* [Work request]
The required result is a copy of each line below in which "will" appears.

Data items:
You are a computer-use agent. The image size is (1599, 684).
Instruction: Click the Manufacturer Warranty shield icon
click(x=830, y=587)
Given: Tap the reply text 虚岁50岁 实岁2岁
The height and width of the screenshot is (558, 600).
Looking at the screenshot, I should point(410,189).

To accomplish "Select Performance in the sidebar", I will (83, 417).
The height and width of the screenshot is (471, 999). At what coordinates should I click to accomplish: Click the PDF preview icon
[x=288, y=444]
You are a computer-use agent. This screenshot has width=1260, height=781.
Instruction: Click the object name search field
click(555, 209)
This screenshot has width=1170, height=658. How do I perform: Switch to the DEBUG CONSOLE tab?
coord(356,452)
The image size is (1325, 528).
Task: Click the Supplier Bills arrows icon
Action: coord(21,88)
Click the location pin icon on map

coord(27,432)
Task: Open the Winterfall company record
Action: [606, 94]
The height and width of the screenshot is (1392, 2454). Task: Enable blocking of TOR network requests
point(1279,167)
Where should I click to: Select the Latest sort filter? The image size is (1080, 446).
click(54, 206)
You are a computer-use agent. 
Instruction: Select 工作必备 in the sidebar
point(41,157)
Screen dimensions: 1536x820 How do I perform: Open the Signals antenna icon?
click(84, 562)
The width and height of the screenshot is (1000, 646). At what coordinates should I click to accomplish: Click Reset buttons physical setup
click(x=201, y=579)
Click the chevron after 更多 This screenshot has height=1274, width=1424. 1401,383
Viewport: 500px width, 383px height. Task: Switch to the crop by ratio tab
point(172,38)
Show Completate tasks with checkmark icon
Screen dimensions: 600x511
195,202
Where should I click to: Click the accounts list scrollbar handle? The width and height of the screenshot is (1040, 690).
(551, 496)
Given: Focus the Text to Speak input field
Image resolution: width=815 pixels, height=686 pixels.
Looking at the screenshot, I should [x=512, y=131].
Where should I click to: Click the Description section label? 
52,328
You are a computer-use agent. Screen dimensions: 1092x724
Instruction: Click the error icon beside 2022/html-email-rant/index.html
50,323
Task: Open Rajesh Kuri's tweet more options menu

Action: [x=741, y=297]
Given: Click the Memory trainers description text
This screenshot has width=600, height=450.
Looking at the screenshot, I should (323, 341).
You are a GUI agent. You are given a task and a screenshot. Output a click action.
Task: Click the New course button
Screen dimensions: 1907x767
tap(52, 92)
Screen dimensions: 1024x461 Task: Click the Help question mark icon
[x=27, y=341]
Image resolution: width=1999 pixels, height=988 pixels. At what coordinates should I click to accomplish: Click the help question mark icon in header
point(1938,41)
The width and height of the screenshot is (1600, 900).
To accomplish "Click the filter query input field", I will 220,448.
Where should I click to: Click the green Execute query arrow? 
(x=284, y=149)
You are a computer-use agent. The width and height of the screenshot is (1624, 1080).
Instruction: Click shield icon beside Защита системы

* [Answer section]
To accomplish "Select Performance in the sidebar", I will (83, 417).
To accomplish "Click the filter query input field", I will 220,448.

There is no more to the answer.